From 5a8d2f0fef1fea460fdd3c5f4bb2ffd5196f7ee5 Mon Sep 17 00:00:00 2001
From: Vladimir Alemasov <homewsn.com@gmail.com>
Date: Fri, 23 Feb 2024 12:19:48 +0300
Subject: [PATCH] Update for new firmware versions of sniffer devices

---
 ReadMe.md             | 14 +++++-----
 src/gui/gui_iup.c     |  8 +++---
 src/sniffer_sniffle.c |  2 +-
 src/sniffer_ti2.c     | 63 ++++++++++++++++++++++++++++++++-----------
 src/task.c            |  6 ++---
 5 files changed, 62 insertions(+), 31 deletions(-)

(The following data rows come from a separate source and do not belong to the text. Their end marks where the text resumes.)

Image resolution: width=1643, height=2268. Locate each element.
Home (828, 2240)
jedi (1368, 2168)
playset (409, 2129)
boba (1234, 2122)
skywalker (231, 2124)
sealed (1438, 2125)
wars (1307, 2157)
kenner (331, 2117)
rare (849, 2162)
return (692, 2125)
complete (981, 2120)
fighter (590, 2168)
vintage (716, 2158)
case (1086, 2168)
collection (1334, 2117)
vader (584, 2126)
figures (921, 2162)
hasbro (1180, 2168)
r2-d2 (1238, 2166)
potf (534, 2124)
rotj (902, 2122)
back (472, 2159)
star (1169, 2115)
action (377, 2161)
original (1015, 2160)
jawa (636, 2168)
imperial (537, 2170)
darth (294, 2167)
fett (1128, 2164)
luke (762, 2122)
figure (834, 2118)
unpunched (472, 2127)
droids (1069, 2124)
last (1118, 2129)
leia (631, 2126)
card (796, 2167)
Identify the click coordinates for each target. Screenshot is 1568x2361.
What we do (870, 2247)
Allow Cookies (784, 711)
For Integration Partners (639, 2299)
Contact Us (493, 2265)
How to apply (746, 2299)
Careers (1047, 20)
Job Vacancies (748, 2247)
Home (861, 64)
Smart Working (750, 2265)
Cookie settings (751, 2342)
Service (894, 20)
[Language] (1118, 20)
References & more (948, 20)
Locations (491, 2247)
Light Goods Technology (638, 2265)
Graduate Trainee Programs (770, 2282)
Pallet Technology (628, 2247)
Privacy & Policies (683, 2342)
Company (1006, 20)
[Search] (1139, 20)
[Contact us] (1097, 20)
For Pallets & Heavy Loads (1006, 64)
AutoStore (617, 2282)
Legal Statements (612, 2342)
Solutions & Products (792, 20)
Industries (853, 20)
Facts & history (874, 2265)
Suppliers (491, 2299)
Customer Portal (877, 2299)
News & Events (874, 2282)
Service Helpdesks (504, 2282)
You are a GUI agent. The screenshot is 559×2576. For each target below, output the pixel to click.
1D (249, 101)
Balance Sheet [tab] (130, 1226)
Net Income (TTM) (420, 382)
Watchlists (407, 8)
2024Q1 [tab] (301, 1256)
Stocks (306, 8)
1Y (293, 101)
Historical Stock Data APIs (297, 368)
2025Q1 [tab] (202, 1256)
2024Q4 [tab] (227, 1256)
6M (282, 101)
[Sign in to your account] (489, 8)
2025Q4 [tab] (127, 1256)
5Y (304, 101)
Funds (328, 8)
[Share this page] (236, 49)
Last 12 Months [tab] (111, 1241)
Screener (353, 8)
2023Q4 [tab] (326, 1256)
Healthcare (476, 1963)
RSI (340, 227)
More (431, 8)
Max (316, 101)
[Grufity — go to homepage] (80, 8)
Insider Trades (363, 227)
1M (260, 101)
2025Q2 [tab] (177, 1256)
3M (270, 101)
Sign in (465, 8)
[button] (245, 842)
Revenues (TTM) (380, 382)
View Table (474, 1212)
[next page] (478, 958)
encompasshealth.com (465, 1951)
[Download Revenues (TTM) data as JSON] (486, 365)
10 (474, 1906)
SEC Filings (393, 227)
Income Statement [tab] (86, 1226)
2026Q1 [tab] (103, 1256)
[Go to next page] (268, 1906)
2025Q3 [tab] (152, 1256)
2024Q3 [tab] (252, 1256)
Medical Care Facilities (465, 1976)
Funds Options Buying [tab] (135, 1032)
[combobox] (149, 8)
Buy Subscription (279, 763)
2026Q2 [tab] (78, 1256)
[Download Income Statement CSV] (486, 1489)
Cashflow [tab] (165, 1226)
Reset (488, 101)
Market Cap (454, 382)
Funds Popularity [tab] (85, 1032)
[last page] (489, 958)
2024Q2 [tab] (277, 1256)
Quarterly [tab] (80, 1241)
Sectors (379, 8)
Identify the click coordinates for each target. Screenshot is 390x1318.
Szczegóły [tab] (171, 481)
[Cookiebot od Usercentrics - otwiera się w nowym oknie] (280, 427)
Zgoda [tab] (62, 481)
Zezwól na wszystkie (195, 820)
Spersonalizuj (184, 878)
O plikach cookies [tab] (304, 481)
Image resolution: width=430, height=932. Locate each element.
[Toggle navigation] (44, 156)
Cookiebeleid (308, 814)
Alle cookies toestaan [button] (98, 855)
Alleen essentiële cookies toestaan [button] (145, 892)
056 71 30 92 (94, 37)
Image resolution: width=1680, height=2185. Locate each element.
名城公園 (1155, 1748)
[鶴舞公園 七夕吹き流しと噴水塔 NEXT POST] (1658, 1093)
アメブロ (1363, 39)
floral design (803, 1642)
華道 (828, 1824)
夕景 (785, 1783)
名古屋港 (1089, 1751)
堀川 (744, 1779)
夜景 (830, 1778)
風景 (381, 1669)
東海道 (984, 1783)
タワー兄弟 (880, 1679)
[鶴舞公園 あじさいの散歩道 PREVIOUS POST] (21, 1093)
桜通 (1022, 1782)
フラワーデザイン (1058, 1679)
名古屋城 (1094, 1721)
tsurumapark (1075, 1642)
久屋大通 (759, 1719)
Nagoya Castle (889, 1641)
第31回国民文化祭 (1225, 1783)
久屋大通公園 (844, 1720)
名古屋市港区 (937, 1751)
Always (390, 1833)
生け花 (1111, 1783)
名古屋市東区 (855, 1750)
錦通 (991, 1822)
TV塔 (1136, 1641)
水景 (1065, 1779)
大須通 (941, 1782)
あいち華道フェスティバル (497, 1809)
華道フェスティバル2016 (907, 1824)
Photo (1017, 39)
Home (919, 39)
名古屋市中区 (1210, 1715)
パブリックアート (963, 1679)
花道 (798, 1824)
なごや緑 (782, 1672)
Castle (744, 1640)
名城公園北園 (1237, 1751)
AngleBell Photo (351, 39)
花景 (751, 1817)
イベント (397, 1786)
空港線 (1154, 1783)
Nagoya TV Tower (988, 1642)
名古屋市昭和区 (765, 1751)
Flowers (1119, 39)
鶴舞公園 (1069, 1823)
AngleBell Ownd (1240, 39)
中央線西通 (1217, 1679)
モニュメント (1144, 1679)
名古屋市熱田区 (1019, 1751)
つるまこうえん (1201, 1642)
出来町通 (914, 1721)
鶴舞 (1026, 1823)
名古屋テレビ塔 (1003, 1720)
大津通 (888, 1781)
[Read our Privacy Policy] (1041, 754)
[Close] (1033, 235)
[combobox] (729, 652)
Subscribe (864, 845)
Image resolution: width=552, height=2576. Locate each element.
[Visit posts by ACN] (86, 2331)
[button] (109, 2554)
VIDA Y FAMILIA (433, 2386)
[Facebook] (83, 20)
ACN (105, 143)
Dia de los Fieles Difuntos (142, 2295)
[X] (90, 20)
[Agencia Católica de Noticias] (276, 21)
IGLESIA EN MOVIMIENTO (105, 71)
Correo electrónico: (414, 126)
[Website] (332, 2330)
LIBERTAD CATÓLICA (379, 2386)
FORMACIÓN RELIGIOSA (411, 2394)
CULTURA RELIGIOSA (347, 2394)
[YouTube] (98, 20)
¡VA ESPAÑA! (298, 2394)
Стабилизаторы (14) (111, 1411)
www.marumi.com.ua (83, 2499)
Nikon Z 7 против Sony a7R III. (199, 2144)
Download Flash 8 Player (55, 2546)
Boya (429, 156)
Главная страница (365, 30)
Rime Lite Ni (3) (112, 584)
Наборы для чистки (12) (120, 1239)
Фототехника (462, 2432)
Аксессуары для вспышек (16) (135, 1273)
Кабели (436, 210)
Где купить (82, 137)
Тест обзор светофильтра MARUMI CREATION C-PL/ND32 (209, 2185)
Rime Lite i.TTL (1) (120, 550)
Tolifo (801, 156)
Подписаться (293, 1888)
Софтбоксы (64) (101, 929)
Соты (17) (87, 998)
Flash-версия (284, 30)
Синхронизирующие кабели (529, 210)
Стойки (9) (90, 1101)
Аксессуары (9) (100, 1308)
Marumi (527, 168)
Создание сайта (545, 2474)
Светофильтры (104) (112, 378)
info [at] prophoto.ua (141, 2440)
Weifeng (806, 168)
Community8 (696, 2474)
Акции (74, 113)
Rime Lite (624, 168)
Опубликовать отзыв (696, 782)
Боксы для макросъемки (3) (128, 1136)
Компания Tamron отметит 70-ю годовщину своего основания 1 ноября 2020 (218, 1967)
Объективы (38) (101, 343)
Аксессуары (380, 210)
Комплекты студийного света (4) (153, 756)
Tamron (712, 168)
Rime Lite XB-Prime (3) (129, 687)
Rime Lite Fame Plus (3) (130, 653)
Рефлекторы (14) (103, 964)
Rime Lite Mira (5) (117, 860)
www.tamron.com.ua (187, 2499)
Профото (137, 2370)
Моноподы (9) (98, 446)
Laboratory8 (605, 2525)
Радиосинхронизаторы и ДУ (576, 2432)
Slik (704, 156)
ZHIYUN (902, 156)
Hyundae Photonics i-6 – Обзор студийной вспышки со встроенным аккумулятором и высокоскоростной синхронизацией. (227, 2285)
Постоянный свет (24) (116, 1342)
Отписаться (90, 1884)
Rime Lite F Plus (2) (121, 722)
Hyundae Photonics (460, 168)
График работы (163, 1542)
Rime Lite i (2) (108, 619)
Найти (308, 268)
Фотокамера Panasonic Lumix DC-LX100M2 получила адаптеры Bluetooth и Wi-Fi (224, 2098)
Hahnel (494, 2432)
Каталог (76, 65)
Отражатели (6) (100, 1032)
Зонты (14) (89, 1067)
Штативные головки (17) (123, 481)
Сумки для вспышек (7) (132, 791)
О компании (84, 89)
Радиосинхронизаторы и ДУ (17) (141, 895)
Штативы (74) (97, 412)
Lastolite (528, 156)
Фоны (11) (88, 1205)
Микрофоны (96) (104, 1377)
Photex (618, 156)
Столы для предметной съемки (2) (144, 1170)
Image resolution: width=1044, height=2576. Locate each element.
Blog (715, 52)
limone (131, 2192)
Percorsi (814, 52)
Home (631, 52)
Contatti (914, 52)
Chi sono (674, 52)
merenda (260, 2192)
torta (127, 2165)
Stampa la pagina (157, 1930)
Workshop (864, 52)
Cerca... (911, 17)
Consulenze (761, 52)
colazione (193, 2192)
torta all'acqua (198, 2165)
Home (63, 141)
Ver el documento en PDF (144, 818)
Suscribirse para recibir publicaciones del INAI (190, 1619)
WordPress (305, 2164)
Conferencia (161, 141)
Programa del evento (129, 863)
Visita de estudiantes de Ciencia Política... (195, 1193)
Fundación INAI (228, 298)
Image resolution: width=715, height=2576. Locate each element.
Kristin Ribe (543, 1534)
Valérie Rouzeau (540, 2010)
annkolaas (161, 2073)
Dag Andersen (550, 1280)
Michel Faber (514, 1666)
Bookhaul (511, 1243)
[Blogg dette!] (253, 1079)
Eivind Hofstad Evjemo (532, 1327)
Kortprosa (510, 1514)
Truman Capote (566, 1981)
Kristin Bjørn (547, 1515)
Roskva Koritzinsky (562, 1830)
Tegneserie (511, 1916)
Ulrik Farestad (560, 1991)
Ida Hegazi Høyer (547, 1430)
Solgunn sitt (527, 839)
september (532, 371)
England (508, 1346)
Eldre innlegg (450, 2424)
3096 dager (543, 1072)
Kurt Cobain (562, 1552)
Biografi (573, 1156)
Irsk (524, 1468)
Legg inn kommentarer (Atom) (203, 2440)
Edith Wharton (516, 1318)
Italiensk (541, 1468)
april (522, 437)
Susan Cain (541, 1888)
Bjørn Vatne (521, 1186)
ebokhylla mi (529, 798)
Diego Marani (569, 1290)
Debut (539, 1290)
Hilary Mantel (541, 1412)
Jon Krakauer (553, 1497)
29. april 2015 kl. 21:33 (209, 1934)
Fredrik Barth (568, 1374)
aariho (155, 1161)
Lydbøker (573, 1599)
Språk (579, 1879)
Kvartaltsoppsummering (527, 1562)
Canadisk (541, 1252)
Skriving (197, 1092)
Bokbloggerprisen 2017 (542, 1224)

diff --git a/ReadMe.md b/ReadMe.md
index 052a2d6..aa6f513 100644
--- a/ReadMe.md
+++ b/ReadMe.md
@@ -18,11 +18,11 @@ Bsniffhub can be used both for working with the BLE sniffers and for decrypting
 Bsniffhub has both a console version and a graphical user interface version, and it can be built for use on Linux or Windows.
 
 #### Supported BLE sniffers:
-* [Sniffle v1.6](https://github.com/nccgroup/Sniffle) by Sultan Qasim Khan from NCC Group
-* [nRF Sniffer for Bluetooth LE v3.x.0 or 4.0.0](https://www.nordicsemi.com/Products/Development-tools/nrf-sniffer-for-bluetooth-le) by Nordic Semiconductor
-* [SmartRF Packet Sniffer 2 v1.9.0](https://www.ti.com/tool/download/PACKET-SNIFFER-2) by Texas Instruments
+* [Sniffle v1.6/v1.7](https://github.com/nccgroup/Sniffle) by Sultan Qasim Khan from NCC Group
+* [nRF Sniffer for Bluetooth LE v3.x.0 or 4.x.x](https://www.nordicsemi.com/Products/Development-tools/nrf-sniffer-for-bluetooth-le) by Nordic Semiconductor
+* [SmartRF Packet Sniffer 2 v1.9.0/v1.10.0](https://www.ti.com/tool/download/PACKET-SNIFFER-2) by Texas Instruments
 
-| Supported features | Sniffle v1.6 | nRF Sniffer v3.x.0 | nRF Sniffer v4.0.0 | SmartRF Packet Sniffer 2 v1.9.0 |
+| Supported features | Sniffle v1.6/v1.7 | nRF Sniffer v3.x.0 | nRF Sniffer v4.x.x | SmartRF Packet Sniffer 2 v1.9/v1.10 |
 | ------ | :------: | :------: | :------: | :------: |
 | PHY 1 Mbps | + | + | + | + |
 | PHY 2 Mbps | + | + | + | - |
@@ -76,9 +76,9 @@ Usage:
 Mandatory arguments for sniffer device input:
   -s <sniffer>       Sniffer device:
                      'N3' - nRF Sniffer v3.x.0
-                     'N4' - nRF Sniffer v4.0.0
-                     'T' - SmartRF Packet Sniffer 2 v1.9.0
-                     'S' - Sniffle v1.6
+                     'N4' - nRF Sniffer v4.x.x
+                     'T' - SmartRF Packet Sniffer 2 v1.9/v1.10
+                     'S' - Sniffle v1.6/v1.7
   -p <serport>       Serial port name
 
 Optional argument for sniffer device input:
diff --git a/src/gui/gui_iup.c b/src/gui/gui_iup.c
index 87a969c..7ee2a8b 100644
--- a/src/gui/gui_iup.c
+++ b/src/gui/gui_iup.c
@@ -87,10 +87,10 @@ static void list_iface_load(void)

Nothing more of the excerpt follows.